A low-resolution viewer developed by VuComp to allow review of CAD images cleared the FDA but its commercial release must await FDA approval of the company's CAD system. The M-Vu Viewer Station low-resolution display system is designed to support the review of screening and diagnostic mammograms. It connects to the M-Vu CAD Station via an Ethernet network to download selected radiographic images and CAD results or other annotations. The still-investigational M-Vu CAD system is designed to help doctors find subtle mammographic abnormalities, such as masses, architectural distortions, and calcifications, with a minimum of false positives.

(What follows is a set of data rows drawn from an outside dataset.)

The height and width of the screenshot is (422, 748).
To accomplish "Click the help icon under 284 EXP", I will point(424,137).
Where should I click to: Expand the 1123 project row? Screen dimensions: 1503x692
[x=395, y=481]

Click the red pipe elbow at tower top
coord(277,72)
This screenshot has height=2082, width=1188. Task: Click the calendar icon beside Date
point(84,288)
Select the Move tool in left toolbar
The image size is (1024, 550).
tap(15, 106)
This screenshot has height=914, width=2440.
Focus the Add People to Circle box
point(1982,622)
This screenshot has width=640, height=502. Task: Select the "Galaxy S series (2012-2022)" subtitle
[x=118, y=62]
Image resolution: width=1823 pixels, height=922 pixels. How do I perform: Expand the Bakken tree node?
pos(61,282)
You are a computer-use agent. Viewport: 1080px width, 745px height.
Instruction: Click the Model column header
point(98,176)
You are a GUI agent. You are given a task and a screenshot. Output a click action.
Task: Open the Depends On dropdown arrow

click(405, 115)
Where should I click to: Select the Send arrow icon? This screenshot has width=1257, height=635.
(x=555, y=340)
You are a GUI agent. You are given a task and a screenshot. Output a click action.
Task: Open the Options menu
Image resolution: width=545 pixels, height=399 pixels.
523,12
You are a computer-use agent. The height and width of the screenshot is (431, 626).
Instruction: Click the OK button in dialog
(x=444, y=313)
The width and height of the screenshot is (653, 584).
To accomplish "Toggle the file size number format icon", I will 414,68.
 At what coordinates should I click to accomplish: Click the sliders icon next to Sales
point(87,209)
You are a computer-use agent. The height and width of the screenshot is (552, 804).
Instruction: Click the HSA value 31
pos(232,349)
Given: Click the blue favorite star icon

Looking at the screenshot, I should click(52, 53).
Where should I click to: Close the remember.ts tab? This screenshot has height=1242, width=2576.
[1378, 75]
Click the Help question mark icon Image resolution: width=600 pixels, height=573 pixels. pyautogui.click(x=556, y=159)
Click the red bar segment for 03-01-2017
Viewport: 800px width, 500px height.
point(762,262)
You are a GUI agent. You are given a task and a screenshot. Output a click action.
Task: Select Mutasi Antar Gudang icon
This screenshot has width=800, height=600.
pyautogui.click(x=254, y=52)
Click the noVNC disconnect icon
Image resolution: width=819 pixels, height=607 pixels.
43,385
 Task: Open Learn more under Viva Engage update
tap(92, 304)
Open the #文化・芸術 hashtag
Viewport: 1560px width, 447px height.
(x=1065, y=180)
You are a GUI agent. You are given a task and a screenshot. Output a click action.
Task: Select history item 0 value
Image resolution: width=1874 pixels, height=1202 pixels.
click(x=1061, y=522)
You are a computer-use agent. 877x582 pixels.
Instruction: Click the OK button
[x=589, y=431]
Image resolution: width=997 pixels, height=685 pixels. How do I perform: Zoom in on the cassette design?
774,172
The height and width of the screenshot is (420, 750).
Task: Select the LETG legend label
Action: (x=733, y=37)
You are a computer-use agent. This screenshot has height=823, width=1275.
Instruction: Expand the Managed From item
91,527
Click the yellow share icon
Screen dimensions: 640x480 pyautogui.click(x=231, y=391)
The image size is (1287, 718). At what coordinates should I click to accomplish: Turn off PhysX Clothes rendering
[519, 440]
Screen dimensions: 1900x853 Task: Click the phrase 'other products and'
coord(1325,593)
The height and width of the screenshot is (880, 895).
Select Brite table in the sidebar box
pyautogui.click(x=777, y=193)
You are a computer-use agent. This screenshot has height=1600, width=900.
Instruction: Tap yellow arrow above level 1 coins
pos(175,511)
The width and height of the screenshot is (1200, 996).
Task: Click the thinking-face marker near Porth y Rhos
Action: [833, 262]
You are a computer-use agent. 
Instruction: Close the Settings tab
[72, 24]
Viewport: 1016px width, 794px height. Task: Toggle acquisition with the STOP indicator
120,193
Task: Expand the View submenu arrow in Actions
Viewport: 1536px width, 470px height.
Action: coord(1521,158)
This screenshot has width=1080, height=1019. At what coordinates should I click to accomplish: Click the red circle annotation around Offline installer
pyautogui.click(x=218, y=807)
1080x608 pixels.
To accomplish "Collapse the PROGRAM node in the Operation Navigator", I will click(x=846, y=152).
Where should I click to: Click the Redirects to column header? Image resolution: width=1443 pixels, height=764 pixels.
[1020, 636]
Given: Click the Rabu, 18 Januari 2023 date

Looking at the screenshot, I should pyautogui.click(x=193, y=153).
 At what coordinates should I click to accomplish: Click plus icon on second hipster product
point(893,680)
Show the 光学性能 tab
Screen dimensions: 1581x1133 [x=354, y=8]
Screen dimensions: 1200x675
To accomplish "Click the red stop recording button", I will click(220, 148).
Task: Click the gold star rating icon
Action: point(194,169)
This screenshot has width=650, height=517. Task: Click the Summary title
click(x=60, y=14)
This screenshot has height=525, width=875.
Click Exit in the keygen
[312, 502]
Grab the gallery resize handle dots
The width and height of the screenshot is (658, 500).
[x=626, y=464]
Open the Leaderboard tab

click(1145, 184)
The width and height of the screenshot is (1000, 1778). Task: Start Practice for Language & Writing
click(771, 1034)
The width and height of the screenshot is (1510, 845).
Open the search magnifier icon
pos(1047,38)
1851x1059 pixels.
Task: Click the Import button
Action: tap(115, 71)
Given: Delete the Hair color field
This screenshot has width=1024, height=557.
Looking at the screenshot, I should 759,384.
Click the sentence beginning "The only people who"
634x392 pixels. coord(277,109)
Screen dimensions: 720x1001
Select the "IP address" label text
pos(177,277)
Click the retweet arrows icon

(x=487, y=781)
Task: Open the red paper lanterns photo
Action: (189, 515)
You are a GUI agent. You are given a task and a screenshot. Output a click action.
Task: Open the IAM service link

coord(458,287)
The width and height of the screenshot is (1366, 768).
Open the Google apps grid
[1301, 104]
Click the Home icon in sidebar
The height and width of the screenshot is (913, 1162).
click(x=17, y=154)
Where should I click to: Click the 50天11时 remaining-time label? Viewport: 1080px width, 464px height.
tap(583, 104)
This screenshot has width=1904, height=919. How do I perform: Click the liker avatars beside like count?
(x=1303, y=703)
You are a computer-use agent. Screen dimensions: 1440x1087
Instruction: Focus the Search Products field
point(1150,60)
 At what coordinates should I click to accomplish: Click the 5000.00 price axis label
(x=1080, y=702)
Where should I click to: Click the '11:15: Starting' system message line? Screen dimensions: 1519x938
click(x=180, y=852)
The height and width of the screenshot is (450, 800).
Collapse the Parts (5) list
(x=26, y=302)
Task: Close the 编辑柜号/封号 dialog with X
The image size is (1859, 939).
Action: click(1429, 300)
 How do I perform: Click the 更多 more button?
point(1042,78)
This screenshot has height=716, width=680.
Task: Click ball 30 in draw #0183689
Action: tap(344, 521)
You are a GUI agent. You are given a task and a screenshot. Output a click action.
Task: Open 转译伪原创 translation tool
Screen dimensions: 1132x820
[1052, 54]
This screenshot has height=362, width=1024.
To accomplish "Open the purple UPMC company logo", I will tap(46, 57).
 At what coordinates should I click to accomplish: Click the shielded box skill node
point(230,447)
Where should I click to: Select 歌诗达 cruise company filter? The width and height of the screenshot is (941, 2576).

In MR, Medrad won FDA clearance for a 3T endorectal coil. The eCoil Imaging System, designed to work with 3T scanners built by GE Healthcare, is a receive-only coil intended for high-resolution MR imaging and spectroscopy of the prostate.

Another surface coil, this one from Confirma, cleared the FDA for use in MR mammography. The Access Breast Coil 4/SMS is a four-channel phased-array receive-only radiofrequency coil designed to produce diagnostic and interventional images of the breast, chest wall, and axillary tissues. The open design of the dual-purpose coil provides lateral, medial, and craniocaudal access to the breast for interventional procedures.

Spectrica of Ottawa, ON, can now market its Cyclone gamma camera for nuclear

cardiology. The device includes accessories such as signal analysis and display equipment, patient and equipment supports, and radionuclide anatomic markers.

The Cyclone camera incorporates dual fixed 90° detectors that sweep across a patient chair, recording radionuclide radiation in the energy range of 50 to 200 keV.

In radiation oncology, Direx Systems won clearance for its Migue positioning device, which uses x-ray registration to place patients at the isocenter of a linear accelerator for stereotactic radiosurgery or radiotherapy. The system consists of a main unit that incorporates two angularly spaced identical fluoroscopic imaging chains, mounted on a rigid ring, for acquisition of x-ray images; a console workstation, consisting of a PC with embedded software, used for control, display, and image processing; and an electronics cabinet.

Siemens can now bring to market its Oncor Expression with Coherence Workspaces, a linear accelerator based on the previously cleared Oncor Avant-Garde and Primus architectures. The new system features a next-generation amorphous silicon flat-panel portal imaging device called Optivue 1000ST. Coherence Therapist Workspace is a workstation consisting of task cards that allow a selection of modules of common software applications for image acquisition, reconstruction, postprocessing, display, and archiving. This release 2 introduces a new acquisition Megavoltage Cone Beam acquisition method that acquires 2D projection data, which are then processed into 3D using the Cone Beam reconstruction. The 3D data can be used by the Adaptive Targeting patient localization application, which supports alignment of 3D planning data with newly acquired 3D cone beam data for patient position localization and setup.

In the ultrasound category, Telehealth systems company cyberMDx is cleared to market its MDxNET, a mobile integrated IT system to allow remote physicians to perform triage, make diagnoses, and consult with and train onsite personnel through two-way audio and visual communication. MDxNET is designed for integration into remote, rural, sports medicine or primary care/internal medicine clinics, and emergency/disaster relief services. Prototypes were field-tested on the Space Shuttle and in Bosnia. The MDxNET features 2D and 3D ultrasound capabilities used to screen for internal injuries such as bleeding around the heart, ruptured spleens, and damaged kidneys. Images are sent to a remote site for interpretation, along with ECG data obtained using a wireless 12-lead sensor. MDxNET also offers an integrated electronic spirometer to measure baseline lung function and evaluate the effectiveness of medical treatment.